▶ **TASK OBJECTIVE**: Rewrite the entries from the start through the line with "Toggle visibility eye", inclusive, swapping "clapperboard" for "film reel" and keeping everything else the same.

== INFORMATION PROVIDED ==

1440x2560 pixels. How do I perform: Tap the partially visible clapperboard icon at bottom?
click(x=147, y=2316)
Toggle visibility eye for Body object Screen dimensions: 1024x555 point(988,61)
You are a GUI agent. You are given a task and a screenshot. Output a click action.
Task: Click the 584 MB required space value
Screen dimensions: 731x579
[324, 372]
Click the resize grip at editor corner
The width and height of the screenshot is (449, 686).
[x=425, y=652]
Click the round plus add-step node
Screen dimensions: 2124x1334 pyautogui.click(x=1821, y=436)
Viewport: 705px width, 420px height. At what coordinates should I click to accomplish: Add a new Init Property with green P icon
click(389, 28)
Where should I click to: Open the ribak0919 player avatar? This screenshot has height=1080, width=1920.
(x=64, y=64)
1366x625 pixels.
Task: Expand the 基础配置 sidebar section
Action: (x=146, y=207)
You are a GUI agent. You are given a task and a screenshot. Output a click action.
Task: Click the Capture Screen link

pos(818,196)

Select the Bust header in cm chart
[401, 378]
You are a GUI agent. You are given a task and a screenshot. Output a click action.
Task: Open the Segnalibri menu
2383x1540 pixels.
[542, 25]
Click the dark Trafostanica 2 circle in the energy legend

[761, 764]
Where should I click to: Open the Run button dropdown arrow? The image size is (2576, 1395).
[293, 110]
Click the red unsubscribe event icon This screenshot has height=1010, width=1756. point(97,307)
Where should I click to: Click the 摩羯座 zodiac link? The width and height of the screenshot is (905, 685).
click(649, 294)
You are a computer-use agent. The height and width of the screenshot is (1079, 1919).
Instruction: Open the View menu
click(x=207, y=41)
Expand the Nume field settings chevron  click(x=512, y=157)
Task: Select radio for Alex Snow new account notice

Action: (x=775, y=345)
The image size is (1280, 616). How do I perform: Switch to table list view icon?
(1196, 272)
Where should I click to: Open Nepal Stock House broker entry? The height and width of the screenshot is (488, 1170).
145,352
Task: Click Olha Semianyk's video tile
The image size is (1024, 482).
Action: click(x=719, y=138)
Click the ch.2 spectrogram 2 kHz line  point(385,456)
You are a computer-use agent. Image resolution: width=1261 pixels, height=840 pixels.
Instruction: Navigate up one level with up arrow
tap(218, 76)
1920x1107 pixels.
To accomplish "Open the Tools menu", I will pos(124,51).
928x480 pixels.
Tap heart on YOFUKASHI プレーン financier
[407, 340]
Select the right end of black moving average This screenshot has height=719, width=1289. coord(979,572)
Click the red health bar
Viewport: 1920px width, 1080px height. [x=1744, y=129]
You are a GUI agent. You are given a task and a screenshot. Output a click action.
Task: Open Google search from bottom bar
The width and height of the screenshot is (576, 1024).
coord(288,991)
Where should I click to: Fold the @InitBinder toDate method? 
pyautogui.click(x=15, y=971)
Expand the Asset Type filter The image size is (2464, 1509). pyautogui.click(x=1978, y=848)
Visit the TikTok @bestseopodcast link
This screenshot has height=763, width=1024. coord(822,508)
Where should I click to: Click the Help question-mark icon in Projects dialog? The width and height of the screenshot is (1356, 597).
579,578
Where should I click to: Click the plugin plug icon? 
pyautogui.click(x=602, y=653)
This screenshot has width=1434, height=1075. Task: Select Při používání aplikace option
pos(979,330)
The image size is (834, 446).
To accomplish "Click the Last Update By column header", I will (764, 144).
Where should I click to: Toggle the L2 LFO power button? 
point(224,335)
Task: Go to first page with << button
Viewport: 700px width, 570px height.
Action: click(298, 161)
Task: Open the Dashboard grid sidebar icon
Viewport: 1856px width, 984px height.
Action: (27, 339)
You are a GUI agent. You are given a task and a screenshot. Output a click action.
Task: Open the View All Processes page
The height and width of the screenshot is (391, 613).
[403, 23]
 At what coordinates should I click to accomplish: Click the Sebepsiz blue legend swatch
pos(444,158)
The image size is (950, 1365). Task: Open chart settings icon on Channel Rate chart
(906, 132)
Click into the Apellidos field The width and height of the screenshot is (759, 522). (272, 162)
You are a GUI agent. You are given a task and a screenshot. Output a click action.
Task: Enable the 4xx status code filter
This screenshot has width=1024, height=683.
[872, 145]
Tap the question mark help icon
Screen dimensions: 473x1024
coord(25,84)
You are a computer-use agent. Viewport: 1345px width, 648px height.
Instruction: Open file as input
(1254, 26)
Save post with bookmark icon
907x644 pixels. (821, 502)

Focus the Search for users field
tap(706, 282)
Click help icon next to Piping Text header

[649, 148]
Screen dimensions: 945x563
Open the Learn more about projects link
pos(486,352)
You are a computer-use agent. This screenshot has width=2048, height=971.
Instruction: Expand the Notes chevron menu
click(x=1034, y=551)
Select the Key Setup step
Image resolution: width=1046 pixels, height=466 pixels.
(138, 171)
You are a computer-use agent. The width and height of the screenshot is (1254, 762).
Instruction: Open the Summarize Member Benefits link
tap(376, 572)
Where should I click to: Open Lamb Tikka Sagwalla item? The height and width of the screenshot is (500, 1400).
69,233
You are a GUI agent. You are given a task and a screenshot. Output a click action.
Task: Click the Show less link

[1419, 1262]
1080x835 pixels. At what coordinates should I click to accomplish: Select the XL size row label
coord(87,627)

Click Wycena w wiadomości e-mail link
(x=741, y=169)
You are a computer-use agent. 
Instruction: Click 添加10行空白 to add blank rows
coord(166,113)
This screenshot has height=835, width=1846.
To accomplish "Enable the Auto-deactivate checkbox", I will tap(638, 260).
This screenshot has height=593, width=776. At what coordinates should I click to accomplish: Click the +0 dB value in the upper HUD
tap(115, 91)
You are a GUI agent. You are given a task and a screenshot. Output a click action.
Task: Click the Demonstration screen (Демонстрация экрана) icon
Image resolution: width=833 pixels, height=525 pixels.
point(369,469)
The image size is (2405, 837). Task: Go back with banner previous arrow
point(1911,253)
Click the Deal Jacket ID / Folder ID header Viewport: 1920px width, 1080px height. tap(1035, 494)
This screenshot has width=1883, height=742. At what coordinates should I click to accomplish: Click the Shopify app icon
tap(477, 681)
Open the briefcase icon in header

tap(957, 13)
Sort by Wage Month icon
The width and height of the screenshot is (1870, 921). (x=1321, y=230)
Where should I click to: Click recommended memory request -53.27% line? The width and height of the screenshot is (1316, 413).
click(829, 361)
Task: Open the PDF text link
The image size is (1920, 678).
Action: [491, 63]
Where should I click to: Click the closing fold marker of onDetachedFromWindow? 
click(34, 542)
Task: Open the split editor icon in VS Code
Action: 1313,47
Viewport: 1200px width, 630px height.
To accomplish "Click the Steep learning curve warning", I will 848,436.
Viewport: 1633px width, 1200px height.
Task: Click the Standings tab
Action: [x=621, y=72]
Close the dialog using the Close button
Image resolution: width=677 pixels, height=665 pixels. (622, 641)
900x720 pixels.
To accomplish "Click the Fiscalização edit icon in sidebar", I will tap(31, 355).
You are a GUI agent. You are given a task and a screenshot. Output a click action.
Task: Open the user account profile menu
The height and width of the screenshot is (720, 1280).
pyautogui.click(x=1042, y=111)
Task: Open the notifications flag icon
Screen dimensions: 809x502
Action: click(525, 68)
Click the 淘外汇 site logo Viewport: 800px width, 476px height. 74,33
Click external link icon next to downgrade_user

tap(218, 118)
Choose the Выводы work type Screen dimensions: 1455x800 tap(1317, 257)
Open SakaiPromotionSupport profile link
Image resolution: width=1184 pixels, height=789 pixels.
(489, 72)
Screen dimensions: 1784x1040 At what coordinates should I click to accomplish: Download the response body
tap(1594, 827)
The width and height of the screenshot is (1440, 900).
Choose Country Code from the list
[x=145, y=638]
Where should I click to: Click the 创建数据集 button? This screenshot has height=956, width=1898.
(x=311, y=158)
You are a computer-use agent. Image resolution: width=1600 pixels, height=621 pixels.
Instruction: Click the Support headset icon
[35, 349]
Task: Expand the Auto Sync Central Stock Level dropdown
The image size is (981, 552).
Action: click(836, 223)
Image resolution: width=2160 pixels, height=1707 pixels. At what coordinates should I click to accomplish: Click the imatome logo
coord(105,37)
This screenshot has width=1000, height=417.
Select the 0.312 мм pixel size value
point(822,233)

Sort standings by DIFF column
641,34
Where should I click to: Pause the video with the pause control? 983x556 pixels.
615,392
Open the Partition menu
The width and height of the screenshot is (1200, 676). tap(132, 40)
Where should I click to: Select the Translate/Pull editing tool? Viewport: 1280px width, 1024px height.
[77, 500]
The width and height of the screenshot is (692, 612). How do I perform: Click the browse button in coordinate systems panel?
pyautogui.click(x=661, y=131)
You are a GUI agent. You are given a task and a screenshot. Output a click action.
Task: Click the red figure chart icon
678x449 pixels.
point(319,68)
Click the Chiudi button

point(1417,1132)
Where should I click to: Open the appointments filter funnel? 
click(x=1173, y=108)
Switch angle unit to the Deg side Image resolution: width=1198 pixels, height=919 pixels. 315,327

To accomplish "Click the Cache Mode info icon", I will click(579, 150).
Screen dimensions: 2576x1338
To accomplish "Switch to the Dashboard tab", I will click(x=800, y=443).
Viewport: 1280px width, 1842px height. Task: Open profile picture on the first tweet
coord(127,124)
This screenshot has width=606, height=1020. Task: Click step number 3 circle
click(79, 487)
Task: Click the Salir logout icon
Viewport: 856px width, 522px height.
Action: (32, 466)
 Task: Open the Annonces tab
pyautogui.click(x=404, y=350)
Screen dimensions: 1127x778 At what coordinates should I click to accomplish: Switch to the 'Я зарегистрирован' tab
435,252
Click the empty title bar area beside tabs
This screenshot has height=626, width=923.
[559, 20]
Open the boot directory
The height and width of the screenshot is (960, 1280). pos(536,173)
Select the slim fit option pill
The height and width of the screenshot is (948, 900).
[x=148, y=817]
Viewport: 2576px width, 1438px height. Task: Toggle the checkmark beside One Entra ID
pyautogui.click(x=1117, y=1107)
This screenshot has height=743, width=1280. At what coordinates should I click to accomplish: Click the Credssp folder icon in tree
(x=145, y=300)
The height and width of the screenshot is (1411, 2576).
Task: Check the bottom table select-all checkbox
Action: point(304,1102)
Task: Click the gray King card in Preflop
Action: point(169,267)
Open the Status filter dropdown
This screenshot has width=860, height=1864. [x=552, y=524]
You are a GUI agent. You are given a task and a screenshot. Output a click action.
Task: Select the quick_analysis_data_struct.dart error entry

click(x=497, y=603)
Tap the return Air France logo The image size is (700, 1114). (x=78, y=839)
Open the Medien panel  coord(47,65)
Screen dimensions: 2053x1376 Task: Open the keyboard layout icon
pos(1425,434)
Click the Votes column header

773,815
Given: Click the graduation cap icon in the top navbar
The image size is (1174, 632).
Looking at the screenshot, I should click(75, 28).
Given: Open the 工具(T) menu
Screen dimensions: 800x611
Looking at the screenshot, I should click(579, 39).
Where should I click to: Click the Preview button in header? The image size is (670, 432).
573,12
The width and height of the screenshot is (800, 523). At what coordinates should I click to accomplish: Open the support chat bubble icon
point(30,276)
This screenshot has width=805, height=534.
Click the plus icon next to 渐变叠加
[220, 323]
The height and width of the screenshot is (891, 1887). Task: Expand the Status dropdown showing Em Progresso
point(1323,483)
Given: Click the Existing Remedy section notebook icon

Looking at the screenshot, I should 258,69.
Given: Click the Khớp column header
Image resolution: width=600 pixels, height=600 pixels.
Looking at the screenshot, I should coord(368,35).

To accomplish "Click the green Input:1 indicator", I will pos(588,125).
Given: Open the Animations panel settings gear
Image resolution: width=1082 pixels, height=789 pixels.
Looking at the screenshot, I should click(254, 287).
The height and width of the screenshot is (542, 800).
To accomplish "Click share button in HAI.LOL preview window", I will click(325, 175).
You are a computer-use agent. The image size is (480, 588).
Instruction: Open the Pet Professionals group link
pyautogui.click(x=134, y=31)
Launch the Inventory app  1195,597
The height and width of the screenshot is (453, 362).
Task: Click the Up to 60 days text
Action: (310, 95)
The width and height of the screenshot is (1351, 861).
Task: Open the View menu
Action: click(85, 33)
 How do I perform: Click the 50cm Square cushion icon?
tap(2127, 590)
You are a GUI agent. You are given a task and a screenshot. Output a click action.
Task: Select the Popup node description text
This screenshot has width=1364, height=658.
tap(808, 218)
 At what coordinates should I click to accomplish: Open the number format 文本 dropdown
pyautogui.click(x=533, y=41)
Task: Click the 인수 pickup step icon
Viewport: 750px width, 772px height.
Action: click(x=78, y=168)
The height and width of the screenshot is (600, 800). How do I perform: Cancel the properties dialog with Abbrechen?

===

▶ **OUTPUT FOR THIS TASK**:
1440x2560 pixels. How do I perform: Tap the partially visible film reel icon at bottom?
click(x=147, y=2316)
Toggle visibility eye for Body object Screen dimensions: 1024x555 point(988,61)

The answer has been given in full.